§ **REQUIRED TASK**
Write out the earnings call transcript word for word, beginning at "Okay. It looks" and stopping after "move into [2010]?".

§ **TEXT TO READ**
◇ ◇ ◇ ◇ ◇ ◇ ◇

We are targeting non-GAAP operating income to be $3.3 million to $3.9 million, which includes an expected sequential increase in our legal and professional fees of approximately $300,000 to $500,000 related to the previously mentioned patent lawsuit that we are pursuing. Our current expectation is that our fourth quarter legal expense run rate will continue into 2010, as we believe we have a strong case that is worth continuing. Assuming a 15% effective tax rate for reporting purposes and 22.9 million shares outstanding, we expect non-GAAP income per diluted share to be $0.13 to $0.15.

In summary, we are encouraged by the continued stability in our financial results, while solid growth in deferred revenue, and numerous high-profile customer wins support our growing long-term optimism. When the unemployment rate stabilizes and improves, and HR organizations increase their spending on technology investments and related services, we believe that Kenexa will be a primary beneficiary.

We'd now like to turn it over to the Operator to begin the Q&A session.

Question-and-Answer Session

Operator

(Operator Instructions). Our first question comes from the line of Mark Murphy with Piper Jaffray.

Brian Schwartz - Piper Jaffary

This is Brian Schwartz for Mark Murphy. Don, wanted to dive in your comments, you sound like there is stabilization improvement. I wanted to see if you could comment on the trends of purchase orders that you're seeing from the staffing companies and the consulting companies. Are you seeing any improvement or any interest to increase purchases from that customer base?

Don Volk

None that can point to a trend.

Brian Schwartz - Piper Jaffary

Okay. It looks like the International segment of the business picked up here as a percentage. Wonder if you could comment where the strength was coming from, what type of regions?

Rudy Karsan

The strength is coming primarily from Europe, which makes up 85% to 90% of our international revenues with a little bit of business in the rest of the world. I would say the rest of the world makes up less than $1 million, less than 2% of our revenue base.

Brian Schwartz - Piper Jaffary

Great. Don I wanted also just touch in on the gross margins here. We've had a couple of quarters now of improvement. Do you think that that has pretty much bottomed here a couple of quarters ago and there's still some leverage on that line here, as we move into [2010]?

◇ ◇ ◇ ◇ ◇ ◇ ◇

§ **DATASET RECORDS**
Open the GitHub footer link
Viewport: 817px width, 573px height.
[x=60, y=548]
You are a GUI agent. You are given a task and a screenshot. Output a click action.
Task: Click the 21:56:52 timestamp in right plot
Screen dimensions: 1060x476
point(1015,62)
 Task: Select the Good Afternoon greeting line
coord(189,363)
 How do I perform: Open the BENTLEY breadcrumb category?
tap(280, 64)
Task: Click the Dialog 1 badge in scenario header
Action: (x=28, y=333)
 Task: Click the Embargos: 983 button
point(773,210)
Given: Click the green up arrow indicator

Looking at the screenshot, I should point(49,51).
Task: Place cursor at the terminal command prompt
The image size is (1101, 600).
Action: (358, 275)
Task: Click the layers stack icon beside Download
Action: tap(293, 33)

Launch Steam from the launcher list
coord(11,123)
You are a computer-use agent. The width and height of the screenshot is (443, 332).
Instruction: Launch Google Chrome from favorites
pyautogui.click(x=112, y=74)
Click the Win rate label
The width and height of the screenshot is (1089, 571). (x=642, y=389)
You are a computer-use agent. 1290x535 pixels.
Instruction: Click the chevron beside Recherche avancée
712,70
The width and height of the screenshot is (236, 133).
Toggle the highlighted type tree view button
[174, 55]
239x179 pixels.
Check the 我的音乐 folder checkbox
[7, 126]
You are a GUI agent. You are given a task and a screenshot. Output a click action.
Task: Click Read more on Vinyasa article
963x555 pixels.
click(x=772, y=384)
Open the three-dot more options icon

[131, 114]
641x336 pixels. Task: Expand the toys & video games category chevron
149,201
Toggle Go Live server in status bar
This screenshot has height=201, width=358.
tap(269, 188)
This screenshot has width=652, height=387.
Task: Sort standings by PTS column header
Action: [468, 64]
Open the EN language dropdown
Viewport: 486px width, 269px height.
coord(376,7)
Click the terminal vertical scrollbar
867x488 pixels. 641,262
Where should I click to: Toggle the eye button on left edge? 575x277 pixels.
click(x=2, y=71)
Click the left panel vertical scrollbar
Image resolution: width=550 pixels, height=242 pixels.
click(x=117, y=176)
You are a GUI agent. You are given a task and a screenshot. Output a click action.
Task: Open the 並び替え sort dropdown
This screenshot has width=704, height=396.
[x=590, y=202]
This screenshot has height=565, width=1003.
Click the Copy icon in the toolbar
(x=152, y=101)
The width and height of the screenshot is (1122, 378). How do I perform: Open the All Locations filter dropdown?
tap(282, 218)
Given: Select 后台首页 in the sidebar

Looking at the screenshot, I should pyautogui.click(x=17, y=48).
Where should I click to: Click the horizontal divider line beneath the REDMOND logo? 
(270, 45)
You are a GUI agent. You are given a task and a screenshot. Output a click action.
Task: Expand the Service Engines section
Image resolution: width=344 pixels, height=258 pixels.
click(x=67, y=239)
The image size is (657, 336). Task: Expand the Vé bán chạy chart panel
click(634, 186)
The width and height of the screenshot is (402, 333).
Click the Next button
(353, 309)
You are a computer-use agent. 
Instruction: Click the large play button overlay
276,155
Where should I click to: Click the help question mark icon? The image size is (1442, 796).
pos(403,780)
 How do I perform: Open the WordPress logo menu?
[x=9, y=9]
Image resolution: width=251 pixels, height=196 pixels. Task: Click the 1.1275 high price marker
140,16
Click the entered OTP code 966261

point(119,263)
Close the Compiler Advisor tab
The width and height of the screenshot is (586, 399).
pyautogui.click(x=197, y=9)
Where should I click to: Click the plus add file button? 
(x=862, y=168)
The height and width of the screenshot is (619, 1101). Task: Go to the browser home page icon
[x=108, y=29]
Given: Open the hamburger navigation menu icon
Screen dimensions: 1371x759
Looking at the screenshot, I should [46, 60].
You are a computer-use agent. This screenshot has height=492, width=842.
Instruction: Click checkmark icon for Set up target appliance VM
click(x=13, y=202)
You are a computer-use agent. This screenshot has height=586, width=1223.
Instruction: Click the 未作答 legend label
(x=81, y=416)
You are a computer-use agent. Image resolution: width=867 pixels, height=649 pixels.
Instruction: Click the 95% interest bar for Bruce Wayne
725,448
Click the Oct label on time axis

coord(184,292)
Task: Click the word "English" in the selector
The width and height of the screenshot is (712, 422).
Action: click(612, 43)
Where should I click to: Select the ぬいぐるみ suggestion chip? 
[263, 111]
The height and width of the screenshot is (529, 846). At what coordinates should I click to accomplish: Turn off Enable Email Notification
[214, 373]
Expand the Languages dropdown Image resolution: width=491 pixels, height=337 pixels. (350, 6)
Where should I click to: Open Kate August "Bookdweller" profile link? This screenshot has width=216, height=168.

◇ ◇ ◇ ◇ ◇ ◇ ◇

§ **EXERCISE RESULT**
Okay. It looks like the International segment of the business picked up here as a percentage. Wonder if you could comment where the strength was coming from, what type of regions?

Rudy Karsan

The strength is coming primarily from Europe, which makes up 85% to 90% of our international revenues with a little bit of business in the rest of the world. I would say the rest of the world makes up less than $1 million, less than 2% of our revenue base.

Brian Schwartz - Piper Jaffary

Great. Don I wanted also just touch in on the gross margins here. We've had a couple of quarters now of improvement. Do you think that that has pretty much bottomed here a couple of quarters ago and there's still some leverage on that line here, as we move into [2010]?